Exercise goal ::
Return, word for word, the part of the hospital compensation article below that starts with "A spokeswoman for" and goes on through "than £100,000 a year.".

Excerpted text ::
ALMOST £4 million has been paid out in compensation by the Great Western Hospital’s NHS Foundation Trust in the past year, nearly five times the amount in the previous year.

Millions of pounds in medical compensation is paid annually by the taxpayer on behalf of acute hospitals and primary care trusts – and the figure is rising every year.

But this week it emerged that there was huge uncertainty over who would foot the bill in the future – with the Government’s radical reforms of the NHS axing the PCTs in 2013 and their role being taken on by individual GP surgeries.

It could mean that small practices, and even individual doctors, end up inheriting the insurance payment consequences of huge and ongoing historic payments, which are met by the soon-to-be axed PCTs.

A spokesman for GWH said over the past seven years, the amount of money paid out in compensation claims had fluctuated and in fact fewer claims had been made last year despite the alarming rise.

“We have a good record at GWH where patient safety is our top priority,” he said.

“Hospitals provide complex treatment and care for patients and whilst we do our utmost to provide care as safely as possible on rare occasions when accidents occur which result in some compensation claims.

“Each year we routinely treat well over 400,000 people and the vast majority have a good experience.

“The number of claims made in 2009/10 actually fell compared to the previous year, from 23 down to 21, although the value of these claims was higher.

“Nationally the amount of compensation paid appears to be increasing partly due to changes to the way inflation on payments is calculated.

“It is important to note that payments made in a particular year do not necessarily relate to incidents in that year and can sometimes relate to incidents that occurred up to 20 years previously.”

Figures revealed that in the past two years, Wiltshire Primary Care Trust, announced 55 job losses from its Devizes headquarters last month, was the source of around £1.5m in compensation from the NHS Litigation Authority (NHSLA), around nine times more than the average PCT figure.

A spokeswoman for NHS Wiltshire said that its figures were so high because it was one of only a handful of primary care trusts in England which – up until this year – ran maternity services.

Almost all the multi-million pound compensation payments it has been forced to make in recent years have been as a result of lifelong compensation packages results in complications at birth – some cases dating back to the 1990s.

As a result, Wiltshire’s payment demand from the NHSLA is a seven-figure sum, while other PCTs are the source of less than £100,000 a year.

Input data ::
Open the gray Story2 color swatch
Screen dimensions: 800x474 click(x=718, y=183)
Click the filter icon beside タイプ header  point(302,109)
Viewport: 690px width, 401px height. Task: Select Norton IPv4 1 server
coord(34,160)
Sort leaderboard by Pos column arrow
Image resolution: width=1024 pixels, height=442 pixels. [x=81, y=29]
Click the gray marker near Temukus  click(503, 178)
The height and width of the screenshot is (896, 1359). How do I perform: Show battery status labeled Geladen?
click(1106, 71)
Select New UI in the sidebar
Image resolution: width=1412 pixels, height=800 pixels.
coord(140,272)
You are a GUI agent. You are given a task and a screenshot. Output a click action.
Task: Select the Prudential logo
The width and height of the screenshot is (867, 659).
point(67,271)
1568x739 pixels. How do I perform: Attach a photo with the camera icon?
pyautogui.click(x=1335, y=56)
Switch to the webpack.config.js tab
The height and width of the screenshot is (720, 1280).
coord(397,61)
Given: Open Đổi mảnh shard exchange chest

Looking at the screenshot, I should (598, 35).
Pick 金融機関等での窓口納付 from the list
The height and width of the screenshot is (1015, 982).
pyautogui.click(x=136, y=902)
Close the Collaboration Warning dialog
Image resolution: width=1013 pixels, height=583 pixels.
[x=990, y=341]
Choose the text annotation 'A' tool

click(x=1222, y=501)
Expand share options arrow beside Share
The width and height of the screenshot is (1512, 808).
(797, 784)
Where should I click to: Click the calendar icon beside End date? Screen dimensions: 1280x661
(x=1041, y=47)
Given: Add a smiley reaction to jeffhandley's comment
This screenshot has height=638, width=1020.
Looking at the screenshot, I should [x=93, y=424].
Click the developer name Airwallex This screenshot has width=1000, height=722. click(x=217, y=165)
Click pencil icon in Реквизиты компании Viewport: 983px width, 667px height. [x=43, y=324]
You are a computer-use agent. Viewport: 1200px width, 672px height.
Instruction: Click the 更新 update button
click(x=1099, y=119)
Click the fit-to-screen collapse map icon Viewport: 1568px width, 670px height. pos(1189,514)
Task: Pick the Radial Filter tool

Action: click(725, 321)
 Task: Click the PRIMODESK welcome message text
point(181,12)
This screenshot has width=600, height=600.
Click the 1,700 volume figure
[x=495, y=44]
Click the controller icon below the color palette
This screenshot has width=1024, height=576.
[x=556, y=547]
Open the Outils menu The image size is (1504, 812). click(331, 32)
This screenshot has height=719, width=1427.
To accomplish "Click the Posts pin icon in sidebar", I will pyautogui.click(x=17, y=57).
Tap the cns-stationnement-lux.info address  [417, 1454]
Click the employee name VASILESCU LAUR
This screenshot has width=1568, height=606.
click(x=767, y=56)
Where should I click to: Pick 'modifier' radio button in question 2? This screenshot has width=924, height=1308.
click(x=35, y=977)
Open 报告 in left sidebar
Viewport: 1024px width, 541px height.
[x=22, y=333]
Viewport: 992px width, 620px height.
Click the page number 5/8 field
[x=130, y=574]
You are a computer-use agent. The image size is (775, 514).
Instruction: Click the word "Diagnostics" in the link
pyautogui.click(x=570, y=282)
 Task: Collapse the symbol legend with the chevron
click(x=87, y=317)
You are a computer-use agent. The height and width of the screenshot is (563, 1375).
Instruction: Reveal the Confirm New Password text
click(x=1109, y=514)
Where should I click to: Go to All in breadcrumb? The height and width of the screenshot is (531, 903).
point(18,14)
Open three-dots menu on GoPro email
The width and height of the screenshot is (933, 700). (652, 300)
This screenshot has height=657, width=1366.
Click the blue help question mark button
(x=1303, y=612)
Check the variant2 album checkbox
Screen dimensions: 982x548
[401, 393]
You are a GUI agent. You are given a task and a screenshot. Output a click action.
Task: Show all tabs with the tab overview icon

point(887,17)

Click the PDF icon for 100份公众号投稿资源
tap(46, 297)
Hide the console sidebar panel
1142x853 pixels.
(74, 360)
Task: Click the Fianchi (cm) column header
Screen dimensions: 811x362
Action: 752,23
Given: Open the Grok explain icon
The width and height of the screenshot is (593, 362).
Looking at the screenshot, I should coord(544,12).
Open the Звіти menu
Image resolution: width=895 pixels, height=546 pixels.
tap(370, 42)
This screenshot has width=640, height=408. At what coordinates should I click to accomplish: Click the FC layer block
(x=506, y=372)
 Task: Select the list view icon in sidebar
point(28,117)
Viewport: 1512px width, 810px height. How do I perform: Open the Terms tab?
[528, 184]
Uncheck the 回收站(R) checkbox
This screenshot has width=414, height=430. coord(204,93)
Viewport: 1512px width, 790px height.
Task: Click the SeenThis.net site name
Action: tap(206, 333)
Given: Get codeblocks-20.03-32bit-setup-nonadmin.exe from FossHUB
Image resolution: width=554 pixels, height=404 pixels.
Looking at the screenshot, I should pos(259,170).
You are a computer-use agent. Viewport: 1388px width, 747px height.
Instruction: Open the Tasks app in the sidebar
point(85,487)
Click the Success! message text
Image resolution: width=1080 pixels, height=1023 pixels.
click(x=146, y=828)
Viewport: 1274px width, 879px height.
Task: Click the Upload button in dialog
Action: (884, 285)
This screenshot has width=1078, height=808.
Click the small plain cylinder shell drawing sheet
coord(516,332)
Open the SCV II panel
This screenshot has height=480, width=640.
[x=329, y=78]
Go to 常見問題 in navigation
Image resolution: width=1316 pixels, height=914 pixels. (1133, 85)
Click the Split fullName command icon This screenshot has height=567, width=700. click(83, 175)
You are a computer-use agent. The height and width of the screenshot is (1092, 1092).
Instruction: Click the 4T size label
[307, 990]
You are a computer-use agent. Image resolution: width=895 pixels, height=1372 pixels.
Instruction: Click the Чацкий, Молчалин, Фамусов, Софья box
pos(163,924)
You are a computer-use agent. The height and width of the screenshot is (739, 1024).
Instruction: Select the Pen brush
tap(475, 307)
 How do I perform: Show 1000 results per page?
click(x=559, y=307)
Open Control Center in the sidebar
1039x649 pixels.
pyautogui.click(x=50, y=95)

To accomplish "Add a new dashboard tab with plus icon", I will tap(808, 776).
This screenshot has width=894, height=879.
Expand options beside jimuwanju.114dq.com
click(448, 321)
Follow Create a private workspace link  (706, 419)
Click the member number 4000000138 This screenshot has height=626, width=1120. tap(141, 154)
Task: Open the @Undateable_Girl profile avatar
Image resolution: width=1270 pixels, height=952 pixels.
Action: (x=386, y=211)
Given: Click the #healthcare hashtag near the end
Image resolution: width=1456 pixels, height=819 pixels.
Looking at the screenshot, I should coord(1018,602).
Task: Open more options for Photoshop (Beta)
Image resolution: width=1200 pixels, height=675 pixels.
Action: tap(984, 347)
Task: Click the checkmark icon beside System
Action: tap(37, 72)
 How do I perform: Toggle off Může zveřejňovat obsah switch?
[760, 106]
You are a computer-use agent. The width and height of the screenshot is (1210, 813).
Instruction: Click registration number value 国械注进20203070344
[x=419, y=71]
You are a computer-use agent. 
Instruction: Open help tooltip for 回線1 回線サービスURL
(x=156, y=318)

Exercise result ::
A spokeswoman for NHS Wiltshire said that its figures were so high because it was one of only a handful of primary care trusts in England which – up until this year – ran maternity services.

Almost all the multi-million pound compensation payments it has been forced to make in recent years have been as a result of lifelong compensation packages results in complications at birth – some cases dating back to the 1990s.

As a result, Wiltshire’s payment demand from the NHSLA is a seven-figure sum, while other PCTs are the source of less than £100,000 a year.